=== Stated goal ===
Copy the listing below word for word, from its first line through the line that contains "(x=625, y=233)".
####
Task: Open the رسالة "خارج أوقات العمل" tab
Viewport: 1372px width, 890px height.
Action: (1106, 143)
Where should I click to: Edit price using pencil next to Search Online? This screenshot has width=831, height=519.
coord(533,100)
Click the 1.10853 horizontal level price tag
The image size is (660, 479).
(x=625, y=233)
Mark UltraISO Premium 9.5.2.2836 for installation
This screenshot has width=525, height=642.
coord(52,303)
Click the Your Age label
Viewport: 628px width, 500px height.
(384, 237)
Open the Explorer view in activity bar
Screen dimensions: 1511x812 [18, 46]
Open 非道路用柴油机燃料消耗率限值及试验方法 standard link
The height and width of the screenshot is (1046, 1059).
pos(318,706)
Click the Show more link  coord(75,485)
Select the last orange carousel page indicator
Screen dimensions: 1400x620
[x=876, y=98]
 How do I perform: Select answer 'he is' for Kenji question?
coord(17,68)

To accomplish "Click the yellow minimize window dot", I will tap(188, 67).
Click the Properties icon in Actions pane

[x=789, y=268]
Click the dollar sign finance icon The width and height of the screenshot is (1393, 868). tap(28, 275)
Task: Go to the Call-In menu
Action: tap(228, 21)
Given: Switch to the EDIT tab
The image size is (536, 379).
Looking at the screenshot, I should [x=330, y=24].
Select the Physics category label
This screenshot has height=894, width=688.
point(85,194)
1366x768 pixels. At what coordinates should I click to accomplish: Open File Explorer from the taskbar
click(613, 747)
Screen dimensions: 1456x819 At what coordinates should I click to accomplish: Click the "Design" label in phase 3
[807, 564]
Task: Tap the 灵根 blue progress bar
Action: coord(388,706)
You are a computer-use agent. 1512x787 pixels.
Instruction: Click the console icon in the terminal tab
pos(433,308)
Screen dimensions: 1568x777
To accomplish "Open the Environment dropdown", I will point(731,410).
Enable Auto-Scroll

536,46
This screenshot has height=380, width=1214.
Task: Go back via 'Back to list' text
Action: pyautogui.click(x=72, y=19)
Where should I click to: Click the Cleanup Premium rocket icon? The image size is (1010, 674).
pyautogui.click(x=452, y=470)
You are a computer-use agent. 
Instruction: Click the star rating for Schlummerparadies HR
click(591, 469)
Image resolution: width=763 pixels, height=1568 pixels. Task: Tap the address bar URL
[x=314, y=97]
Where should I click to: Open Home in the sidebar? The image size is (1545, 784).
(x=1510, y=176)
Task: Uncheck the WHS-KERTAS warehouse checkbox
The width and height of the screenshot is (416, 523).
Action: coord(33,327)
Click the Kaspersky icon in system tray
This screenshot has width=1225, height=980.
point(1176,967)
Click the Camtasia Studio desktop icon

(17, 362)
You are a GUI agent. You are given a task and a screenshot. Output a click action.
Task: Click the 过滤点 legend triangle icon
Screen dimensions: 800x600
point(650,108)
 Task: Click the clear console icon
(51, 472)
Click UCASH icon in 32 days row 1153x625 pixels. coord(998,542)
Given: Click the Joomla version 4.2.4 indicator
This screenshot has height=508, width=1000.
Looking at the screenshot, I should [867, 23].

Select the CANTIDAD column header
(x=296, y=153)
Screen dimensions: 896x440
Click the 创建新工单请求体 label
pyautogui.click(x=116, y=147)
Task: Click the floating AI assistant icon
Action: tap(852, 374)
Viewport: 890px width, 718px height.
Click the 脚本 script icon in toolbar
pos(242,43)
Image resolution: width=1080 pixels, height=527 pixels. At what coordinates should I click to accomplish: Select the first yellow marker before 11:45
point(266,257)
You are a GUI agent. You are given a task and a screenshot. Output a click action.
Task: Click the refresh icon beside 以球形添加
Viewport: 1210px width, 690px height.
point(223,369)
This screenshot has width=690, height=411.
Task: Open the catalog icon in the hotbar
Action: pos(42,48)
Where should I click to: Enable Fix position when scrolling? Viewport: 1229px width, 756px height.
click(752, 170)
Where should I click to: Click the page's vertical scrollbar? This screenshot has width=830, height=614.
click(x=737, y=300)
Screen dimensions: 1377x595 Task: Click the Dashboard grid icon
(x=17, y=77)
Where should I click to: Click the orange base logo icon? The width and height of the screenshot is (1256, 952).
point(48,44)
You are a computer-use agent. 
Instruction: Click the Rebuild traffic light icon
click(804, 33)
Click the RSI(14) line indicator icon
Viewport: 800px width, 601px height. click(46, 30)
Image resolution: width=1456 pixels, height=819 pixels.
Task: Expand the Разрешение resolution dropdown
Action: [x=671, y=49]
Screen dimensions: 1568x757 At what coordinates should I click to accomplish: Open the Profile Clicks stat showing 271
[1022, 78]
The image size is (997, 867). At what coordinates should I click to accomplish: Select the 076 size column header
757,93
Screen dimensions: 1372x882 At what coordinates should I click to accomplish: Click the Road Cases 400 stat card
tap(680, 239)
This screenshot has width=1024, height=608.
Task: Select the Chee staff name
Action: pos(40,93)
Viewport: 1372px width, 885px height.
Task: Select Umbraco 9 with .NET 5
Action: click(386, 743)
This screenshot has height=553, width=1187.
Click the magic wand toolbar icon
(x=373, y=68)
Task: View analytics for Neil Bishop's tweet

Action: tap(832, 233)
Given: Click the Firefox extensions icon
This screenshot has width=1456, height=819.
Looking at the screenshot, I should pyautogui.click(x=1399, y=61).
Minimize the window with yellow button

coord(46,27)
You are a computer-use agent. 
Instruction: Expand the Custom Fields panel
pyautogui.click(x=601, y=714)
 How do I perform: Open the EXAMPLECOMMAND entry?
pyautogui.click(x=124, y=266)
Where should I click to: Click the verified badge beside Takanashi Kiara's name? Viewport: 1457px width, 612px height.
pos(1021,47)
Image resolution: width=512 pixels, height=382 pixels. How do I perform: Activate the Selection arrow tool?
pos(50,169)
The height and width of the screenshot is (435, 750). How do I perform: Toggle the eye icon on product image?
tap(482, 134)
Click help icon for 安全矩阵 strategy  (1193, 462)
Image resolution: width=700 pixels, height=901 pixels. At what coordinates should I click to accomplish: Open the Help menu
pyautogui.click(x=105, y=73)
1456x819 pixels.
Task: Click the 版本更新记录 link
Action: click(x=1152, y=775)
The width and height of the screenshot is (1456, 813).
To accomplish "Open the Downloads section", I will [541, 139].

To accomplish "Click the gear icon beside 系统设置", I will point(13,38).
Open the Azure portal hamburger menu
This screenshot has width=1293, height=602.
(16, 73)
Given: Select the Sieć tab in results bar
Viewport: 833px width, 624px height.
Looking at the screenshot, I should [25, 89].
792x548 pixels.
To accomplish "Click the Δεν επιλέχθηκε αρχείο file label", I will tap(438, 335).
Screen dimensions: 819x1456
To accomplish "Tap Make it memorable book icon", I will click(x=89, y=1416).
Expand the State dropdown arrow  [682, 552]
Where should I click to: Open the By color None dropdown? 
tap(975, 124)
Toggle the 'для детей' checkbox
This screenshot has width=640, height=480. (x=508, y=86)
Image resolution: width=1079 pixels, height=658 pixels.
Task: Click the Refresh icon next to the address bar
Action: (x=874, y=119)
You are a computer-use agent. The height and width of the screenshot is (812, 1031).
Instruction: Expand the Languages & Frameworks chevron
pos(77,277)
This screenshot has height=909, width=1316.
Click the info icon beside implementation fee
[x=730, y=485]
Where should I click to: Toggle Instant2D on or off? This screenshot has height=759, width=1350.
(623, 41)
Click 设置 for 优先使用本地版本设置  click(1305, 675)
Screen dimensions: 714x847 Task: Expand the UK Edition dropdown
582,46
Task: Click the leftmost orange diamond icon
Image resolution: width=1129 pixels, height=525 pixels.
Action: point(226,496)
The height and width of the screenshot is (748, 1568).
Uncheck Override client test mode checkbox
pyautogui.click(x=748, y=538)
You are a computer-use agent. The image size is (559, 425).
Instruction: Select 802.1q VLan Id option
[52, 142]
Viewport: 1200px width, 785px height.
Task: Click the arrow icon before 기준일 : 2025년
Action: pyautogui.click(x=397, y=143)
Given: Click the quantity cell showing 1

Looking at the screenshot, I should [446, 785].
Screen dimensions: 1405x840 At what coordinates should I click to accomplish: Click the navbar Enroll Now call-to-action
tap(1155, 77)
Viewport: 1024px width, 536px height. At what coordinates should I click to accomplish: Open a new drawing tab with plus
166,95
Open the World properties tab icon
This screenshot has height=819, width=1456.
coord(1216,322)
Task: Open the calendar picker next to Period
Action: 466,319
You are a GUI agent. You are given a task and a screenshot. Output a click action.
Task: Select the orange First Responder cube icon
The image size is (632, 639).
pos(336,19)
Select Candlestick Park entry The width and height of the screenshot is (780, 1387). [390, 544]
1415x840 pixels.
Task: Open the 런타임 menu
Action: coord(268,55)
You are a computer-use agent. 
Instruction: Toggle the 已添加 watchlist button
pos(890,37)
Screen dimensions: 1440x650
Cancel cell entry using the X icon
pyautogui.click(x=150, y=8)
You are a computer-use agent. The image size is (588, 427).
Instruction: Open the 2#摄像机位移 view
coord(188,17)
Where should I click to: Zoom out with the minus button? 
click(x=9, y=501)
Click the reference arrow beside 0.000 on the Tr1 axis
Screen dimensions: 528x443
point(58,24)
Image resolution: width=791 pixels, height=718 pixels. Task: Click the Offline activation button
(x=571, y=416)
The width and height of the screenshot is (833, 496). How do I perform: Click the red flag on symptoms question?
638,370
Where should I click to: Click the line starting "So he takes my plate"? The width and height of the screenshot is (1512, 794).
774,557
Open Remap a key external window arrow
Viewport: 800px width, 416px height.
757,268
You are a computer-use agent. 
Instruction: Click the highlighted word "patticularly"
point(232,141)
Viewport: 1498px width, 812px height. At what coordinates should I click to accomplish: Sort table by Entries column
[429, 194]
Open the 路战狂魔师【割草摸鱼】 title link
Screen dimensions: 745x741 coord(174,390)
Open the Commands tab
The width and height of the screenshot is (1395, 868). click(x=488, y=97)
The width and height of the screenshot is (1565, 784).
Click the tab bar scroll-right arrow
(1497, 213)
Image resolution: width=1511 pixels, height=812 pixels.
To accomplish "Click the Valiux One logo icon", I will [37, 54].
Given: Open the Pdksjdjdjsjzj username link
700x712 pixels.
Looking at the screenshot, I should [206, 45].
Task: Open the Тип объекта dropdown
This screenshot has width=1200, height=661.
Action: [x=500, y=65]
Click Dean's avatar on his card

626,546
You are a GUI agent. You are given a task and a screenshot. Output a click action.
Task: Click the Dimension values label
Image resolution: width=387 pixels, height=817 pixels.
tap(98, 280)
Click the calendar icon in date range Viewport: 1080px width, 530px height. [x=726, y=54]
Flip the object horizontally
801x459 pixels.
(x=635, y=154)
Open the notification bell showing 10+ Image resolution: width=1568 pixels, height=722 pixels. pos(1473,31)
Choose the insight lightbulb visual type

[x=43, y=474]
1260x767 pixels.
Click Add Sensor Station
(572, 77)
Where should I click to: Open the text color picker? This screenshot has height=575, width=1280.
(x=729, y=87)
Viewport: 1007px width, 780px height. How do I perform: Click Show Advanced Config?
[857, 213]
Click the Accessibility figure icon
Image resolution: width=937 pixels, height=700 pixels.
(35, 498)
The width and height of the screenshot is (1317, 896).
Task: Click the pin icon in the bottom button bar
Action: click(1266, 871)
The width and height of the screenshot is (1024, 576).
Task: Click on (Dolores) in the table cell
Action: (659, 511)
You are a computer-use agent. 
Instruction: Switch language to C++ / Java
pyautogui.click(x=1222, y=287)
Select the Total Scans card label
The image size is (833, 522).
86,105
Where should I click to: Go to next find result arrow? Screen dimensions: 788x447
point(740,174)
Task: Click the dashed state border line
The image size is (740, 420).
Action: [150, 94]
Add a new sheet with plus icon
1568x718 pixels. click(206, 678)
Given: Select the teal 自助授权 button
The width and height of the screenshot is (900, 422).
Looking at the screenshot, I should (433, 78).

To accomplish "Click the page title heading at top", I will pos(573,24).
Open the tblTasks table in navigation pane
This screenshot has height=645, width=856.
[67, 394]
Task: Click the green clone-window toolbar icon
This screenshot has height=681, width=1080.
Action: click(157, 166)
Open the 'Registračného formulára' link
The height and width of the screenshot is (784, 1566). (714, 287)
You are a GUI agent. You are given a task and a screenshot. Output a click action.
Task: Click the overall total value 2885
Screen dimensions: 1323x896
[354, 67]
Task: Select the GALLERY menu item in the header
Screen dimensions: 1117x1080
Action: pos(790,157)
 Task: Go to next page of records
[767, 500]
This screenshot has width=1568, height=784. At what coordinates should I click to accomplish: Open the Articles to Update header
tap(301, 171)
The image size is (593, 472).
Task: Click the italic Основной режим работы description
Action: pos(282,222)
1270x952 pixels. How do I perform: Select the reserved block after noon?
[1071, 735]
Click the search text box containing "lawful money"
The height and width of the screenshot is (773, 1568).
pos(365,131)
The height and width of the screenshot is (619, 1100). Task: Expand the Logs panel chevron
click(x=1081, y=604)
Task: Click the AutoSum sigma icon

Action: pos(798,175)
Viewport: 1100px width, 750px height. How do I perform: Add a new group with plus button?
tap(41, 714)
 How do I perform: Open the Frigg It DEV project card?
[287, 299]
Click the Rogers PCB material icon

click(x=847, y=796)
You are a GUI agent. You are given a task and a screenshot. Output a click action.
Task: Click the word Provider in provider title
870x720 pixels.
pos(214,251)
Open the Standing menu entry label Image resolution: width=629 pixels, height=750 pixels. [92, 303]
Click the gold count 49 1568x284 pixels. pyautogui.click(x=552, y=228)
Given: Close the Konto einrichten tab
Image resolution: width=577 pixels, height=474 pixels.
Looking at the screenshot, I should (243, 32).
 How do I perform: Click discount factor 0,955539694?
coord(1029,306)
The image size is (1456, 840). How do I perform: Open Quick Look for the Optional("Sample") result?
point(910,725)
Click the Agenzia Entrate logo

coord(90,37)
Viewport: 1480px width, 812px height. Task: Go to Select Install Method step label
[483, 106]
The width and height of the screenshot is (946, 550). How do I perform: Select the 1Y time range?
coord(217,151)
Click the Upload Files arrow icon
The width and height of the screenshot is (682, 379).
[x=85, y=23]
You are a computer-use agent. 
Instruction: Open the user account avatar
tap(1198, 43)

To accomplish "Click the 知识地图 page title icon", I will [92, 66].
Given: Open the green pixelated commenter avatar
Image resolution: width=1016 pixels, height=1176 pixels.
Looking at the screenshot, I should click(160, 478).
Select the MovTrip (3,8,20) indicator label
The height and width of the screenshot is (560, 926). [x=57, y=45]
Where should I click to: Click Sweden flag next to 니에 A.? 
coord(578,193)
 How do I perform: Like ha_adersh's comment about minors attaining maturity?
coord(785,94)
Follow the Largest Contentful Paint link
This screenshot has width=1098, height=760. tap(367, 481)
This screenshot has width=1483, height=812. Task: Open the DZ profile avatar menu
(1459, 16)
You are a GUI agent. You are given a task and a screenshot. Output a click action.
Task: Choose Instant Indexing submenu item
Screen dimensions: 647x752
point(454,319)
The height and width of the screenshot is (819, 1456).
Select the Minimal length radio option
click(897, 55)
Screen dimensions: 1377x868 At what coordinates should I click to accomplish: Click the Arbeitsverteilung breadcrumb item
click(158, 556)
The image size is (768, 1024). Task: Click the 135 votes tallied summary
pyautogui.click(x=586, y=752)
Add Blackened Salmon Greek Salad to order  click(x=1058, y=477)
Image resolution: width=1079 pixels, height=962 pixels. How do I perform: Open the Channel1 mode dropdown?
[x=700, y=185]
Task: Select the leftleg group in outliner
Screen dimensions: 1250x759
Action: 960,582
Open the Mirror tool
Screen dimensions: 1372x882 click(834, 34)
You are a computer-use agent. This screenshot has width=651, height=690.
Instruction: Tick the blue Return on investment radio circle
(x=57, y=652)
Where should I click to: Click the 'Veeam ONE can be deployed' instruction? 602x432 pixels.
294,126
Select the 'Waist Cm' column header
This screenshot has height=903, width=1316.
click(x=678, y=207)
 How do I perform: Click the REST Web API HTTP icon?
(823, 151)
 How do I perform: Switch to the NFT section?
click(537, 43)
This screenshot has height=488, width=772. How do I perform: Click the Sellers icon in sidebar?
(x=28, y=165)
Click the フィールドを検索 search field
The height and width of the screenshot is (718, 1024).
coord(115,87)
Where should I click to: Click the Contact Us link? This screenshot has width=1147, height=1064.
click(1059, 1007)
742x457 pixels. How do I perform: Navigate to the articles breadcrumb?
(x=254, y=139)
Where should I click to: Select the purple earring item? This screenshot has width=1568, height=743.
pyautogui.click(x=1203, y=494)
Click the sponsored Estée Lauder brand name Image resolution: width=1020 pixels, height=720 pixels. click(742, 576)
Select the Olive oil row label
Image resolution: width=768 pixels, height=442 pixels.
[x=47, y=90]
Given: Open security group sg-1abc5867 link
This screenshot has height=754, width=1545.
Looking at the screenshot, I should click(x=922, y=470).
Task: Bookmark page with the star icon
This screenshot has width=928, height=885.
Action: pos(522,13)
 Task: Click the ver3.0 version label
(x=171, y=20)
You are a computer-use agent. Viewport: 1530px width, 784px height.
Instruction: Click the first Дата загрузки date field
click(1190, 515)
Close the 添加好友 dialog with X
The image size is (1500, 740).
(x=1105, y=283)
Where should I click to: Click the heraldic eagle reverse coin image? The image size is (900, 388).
####
=== Task answer ===
Task: Open the رسالة "خارج أوقات العمل" tab
Viewport: 1372px width, 890px height.
Action: (1106, 143)
Where should I click to: Edit price using pencil next to Search Online? This screenshot has width=831, height=519.
coord(533,100)
Click the 1.10853 horizontal level price tag
The image size is (660, 479).
(x=625, y=233)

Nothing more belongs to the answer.